*** Block opens ***

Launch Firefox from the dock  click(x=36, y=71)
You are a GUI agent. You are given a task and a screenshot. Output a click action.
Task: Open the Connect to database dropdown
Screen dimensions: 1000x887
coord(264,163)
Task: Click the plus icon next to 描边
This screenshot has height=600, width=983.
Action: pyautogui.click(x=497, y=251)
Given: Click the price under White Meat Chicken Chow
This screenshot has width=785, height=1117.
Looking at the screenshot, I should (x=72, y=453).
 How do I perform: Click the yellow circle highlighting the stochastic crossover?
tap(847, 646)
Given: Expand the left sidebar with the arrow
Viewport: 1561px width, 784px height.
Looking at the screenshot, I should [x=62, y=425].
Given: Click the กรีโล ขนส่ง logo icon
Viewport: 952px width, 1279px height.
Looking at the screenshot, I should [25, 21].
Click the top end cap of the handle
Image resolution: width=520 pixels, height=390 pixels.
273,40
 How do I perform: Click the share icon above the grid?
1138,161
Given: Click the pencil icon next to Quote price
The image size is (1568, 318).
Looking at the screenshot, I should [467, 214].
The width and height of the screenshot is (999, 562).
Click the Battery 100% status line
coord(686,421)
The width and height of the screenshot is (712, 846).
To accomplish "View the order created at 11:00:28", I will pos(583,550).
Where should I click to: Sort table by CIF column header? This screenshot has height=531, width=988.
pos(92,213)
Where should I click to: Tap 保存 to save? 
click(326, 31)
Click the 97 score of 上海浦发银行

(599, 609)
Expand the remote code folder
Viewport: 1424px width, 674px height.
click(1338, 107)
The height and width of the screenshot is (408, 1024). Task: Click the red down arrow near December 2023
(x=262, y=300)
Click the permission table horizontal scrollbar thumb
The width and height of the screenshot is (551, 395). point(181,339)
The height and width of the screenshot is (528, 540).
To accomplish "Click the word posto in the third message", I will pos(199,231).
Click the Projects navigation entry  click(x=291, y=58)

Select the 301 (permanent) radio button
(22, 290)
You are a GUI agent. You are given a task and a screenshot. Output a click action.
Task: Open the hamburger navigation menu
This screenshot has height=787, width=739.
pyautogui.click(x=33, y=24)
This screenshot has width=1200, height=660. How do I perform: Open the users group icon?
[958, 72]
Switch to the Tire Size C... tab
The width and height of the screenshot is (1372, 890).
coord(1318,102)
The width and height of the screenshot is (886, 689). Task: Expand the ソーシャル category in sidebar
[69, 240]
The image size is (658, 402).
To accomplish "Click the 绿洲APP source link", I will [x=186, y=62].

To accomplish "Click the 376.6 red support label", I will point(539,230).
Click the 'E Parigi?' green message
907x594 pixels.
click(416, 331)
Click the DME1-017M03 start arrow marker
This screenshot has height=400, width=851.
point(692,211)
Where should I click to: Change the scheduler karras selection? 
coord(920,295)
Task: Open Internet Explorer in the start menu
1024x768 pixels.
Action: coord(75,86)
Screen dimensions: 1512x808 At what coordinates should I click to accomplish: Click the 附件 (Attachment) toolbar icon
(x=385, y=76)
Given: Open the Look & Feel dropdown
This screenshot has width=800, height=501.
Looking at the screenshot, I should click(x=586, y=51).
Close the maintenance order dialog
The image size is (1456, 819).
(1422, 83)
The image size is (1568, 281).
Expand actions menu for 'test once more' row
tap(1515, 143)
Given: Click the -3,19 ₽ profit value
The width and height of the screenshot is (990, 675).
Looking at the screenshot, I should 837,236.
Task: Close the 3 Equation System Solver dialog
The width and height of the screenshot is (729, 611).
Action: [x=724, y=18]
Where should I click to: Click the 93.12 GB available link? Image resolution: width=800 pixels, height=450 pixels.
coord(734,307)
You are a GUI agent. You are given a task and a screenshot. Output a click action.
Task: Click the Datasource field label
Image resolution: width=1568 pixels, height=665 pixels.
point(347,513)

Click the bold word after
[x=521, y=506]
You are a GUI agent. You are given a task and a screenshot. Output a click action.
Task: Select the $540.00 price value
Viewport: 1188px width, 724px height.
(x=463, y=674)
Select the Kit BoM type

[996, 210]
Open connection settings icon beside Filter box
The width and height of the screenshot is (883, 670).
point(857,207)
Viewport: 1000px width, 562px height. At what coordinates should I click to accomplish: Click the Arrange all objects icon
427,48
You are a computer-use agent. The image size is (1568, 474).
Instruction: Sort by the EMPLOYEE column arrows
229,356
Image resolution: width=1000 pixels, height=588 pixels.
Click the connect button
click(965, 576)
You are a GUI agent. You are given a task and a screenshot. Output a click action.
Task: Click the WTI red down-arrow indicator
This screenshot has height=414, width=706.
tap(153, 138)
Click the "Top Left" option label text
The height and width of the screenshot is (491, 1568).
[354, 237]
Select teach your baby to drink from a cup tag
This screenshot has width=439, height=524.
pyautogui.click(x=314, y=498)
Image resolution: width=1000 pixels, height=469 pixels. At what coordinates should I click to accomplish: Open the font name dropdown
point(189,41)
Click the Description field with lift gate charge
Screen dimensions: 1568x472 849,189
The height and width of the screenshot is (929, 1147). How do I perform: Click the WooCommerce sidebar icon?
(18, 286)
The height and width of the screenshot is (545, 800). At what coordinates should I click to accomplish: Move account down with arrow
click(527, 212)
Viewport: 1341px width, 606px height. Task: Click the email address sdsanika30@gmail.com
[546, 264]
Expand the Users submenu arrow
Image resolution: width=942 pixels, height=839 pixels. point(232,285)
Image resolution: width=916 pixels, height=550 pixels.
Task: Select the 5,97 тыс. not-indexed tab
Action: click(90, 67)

*** Block closes ***

§ Exercise directions: A faithful transcription of all the material is what this exercise calls for.

§ Task answer:
Launch Firefox from the dock  click(x=36, y=71)
You are a GUI agent. You are given a task and a screenshot. Output a click action.
Task: Open the Connect to database dropdown
Screen dimensions: 1000x887
coord(264,163)
Task: Click the plus icon next to 描边
This screenshot has height=600, width=983.
Action: pyautogui.click(x=497, y=251)
Given: Click the price under White Meat Chicken Chow
This screenshot has width=785, height=1117.
Looking at the screenshot, I should (x=72, y=453).
 How do I perform: Click the yellow circle highlighting the stochastic crossover?
tap(847, 646)
Given: Expand the left sidebar with the arrow
Viewport: 1561px width, 784px height.
Looking at the screenshot, I should [x=62, y=425].
Given: Click the กรีโล ขนส่ง logo icon
Viewport: 952px width, 1279px height.
Looking at the screenshot, I should [25, 21].
Click the top end cap of the handle
Image resolution: width=520 pixels, height=390 pixels.
273,40
 How do I perform: Click the share icon above the grid?
1138,161
Given: Click the pencil icon next to Quote price
The image size is (1568, 318).
Looking at the screenshot, I should [467, 214].
The width and height of the screenshot is (999, 562).
Click the Battery 100% status line
coord(686,421)
The width and height of the screenshot is (712, 846).
To accomplish "View the order created at 11:00:28", I will pos(583,550).
Where should I click to: Sort table by CIF column header? This screenshot has height=531, width=988.
pos(92,213)
Where should I click to: Tap 保存 to save? 
click(326, 31)
Click the 97 score of 上海浦发银行

(599, 609)
Expand the remote code folder
Viewport: 1424px width, 674px height.
click(1338, 107)
The height and width of the screenshot is (408, 1024). Task: Click the red down arrow near December 2023
(x=262, y=300)
Click the permission table horizontal scrollbar thumb
The width and height of the screenshot is (551, 395). point(181,339)
The height and width of the screenshot is (528, 540).
To accomplish "Click the word posto in the third message", I will pos(199,231).
Click the Projects navigation entry  click(x=291, y=58)

Select the 301 (permanent) radio button
(22, 290)
You are a GUI agent. You are given a task and a screenshot. Output a click action.
Task: Open the hamburger navigation menu
This screenshot has height=787, width=739.
pyautogui.click(x=33, y=24)
This screenshot has width=1200, height=660. How do I perform: Open the users group icon?
[958, 72]
Switch to the Tire Size C... tab
The width and height of the screenshot is (1372, 890).
coord(1318,102)
The width and height of the screenshot is (886, 689). Task: Expand the ソーシャル category in sidebar
[69, 240]
The image size is (658, 402).
To accomplish "Click the 绿洲APP source link", I will [x=186, y=62].

To accomplish "Click the 376.6 red support label", I will point(539,230).
Click the 'E Parigi?' green message
907x594 pixels.
click(416, 331)
Click the DME1-017M03 start arrow marker
This screenshot has height=400, width=851.
point(692,211)
Where should I click to: Change the scheduler karras selection? 
coord(920,295)
Task: Open Internet Explorer in the start menu
1024x768 pixels.
Action: coord(75,86)
Screen dimensions: 1512x808 At what coordinates should I click to accomplish: Click the 附件 (Attachment) toolbar icon
(x=385, y=76)
Given: Open the Look & Feel dropdown
This screenshot has width=800, height=501.
Looking at the screenshot, I should click(x=586, y=51).
Close the maintenance order dialog
The image size is (1456, 819).
(1422, 83)
The image size is (1568, 281).
Expand actions menu for 'test once more' row
tap(1515, 143)
Given: Click the -3,19 ₽ profit value
The width and height of the screenshot is (990, 675).
Looking at the screenshot, I should 837,236.
Task: Close the 3 Equation System Solver dialog
The width and height of the screenshot is (729, 611).
Action: [x=724, y=18]
Where should I click to: Click the 93.12 GB available link? Image resolution: width=800 pixels, height=450 pixels.
coord(734,307)
You are a GUI agent. You are given a task and a screenshot. Output a click action.
Task: Click the Datasource field label
Image resolution: width=1568 pixels, height=665 pixels.
point(347,513)

Click the bold word after
[x=521, y=506]
You are a GUI agent. You are given a task and a screenshot. Output a click action.
Task: Select the $540.00 price value
Viewport: 1188px width, 724px height.
(x=463, y=674)
Select the Kit BoM type

[996, 210]
Open connection settings icon beside Filter box
The width and height of the screenshot is (883, 670).
point(857,207)
Viewport: 1000px width, 562px height. At what coordinates should I click to accomplish: Click the Arrange all objects icon
427,48
You are a computer-use agent. The image size is (1568, 474).
Instruction: Sort by the EMPLOYEE column arrows
229,356
Image resolution: width=1000 pixels, height=588 pixels.
Click the connect button
click(965, 576)
You are a GUI agent. You are given a task and a screenshot. Output a click action.
Task: Click the WTI red down-arrow indicator
This screenshot has height=414, width=706.
tap(153, 138)
Click the "Top Left" option label text
The height and width of the screenshot is (491, 1568).
[354, 237]
Select teach your baby to drink from a cup tag
This screenshot has width=439, height=524.
pyautogui.click(x=314, y=498)
Image resolution: width=1000 pixels, height=469 pixels. At what coordinates should I click to accomplish: Open the font name dropdown
point(189,41)
Click the Description field with lift gate charge
Screen dimensions: 1568x472 849,189
The height and width of the screenshot is (929, 1147). How do I perform: Click the WooCommerce sidebar icon?
(18, 286)
The height and width of the screenshot is (545, 800). At what coordinates should I click to accomplish: Move account down with arrow
click(527, 212)
Viewport: 1341px width, 606px height. Task: Click the email address sdsanika30@gmail.com
[546, 264]
Expand the Users submenu arrow
Image resolution: width=942 pixels, height=839 pixels. point(232,285)
Image resolution: width=916 pixels, height=550 pixels.
Task: Select the 5,97 тыс. not-indexed tab
Action: click(90, 67)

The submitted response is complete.